Et l'autre partie en excès du QE américain ? Elle s'opère par une dépréciation du dollar américain sur les marchés. Si elle est faible, elle ne poserait pas de problèmes. Si elle est forte, elle aurait naturellement des effets négatifs sur les autres grandes monnaies. L'euro, le yen et la livre sterling s'apprécieraient fortement, ce qui pénaliserait les exportations (trop chères) des pays de la zone euro, de la Grande-Bretagne et du Japon. Et donc négatif pour leurs balances commerciales et des paiements.

Pour rappel, en 2008, le cours du pétrole a atteint un record de 147 dollars le baril, et malgré la forte hausse du prix pétrole, le taux de change de l'euro a atteint aussi un record, 1,60 dollar. Une telle situation est préjudiciable tant pour les États-Unis qui verront leurs importations extrêmement onéreuses que pour l'Europe, le Japon et l'Angleterre qui verront leurs exportations fortement pénalisées. D'autre part, il faut rappeler aussi « que les injections monétaires américaines étaient tellement massives durant la crise qu'elles ont provoqué une crise alimentaire mondiale (forte hausse des prix agricoles). »

Et c'est la raison pour laquelle les autres Banques centrales doivent aussi procéder des QE pour dégonfler l'appréciation de leurs monnaies, et en même temps éviter au monde des crises monétaires. Et grâce à ce pouvoir que l'on peut appeler de « duplication monétaire » que seules ces trois monnaies ont avec la « monnaie-centre » du système monétaire international, le dollar, que peut s'opérer le rééquilibrage financier et monétaire sur les marchés internationaux. Et ce processus dans le rééquilibre monétaire permet d'éviter une concurrence déloyale par la monnaie (dumping) et d'atténuer les efforts de compétitivité qui sont souvent difficiles à porter.

Et on comprend l'instauration en zone euro du Fonds européen de stabilisation financière (FESF) devenu ensuite le Mécanisme européen de stabilisation (MES), au Japon les abénomics et en Angleterre les QE.

« Et toutes ces liquidités ont participé à la reprise économique occidentale mais aussi à la croissance mondiale. » Donc, il y a eu un double apport tant pour l'Occident que pour le reste du monde

D'autre part, le problème n'est pas seulement de dégonfler les monnaies et de stabiliser les taux de change, il reste encore à gérer la masse de monnaies injectées, à éviter une poussée inflationniste en Occident, et ses répercussions sur le reste du monde. En d'autres termes, éviter au monde de retomber dans l'inflation à deux chiffres des années 1970.

Quel est le processus qui a permis, aux États-Unis, en Europe et au Japon, de maintenir l'inflation inférieure à 2% ? Et aujourd'hui, l'Occident est en pleine déflation, entre 0% et 0,5%.

Enregistrements du jeu de données:
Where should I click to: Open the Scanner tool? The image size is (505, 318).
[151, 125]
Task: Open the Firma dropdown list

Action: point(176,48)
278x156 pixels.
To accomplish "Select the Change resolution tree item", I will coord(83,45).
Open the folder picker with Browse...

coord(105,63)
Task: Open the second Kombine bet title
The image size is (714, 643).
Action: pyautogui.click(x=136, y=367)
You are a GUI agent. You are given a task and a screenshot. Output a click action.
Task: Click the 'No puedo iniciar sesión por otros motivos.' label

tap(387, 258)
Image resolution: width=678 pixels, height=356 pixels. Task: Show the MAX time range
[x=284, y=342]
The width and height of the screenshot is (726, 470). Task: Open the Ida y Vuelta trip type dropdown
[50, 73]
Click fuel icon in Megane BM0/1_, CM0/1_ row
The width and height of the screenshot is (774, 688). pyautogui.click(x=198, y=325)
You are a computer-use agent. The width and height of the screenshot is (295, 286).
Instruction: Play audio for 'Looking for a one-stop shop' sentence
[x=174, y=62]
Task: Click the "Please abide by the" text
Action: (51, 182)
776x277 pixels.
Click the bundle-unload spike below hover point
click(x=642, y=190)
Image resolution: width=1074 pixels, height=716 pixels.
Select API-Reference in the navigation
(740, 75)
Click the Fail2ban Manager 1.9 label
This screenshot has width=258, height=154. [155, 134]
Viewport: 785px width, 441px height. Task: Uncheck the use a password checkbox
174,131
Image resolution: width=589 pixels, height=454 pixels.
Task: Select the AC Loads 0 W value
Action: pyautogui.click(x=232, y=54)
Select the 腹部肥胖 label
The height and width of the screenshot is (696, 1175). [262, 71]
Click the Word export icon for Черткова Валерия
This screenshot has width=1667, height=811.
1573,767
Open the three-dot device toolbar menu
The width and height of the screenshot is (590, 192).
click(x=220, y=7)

• **OBJECTIF**
D'après l'extrait sur le QE américain, quel record le taux de change de l'euro a-t-il atteint en 2008 ? Ce matériel n'a aucun rapport avec l'extrait.

• **RÉSULTAT OBTENU**
1,60 dollar.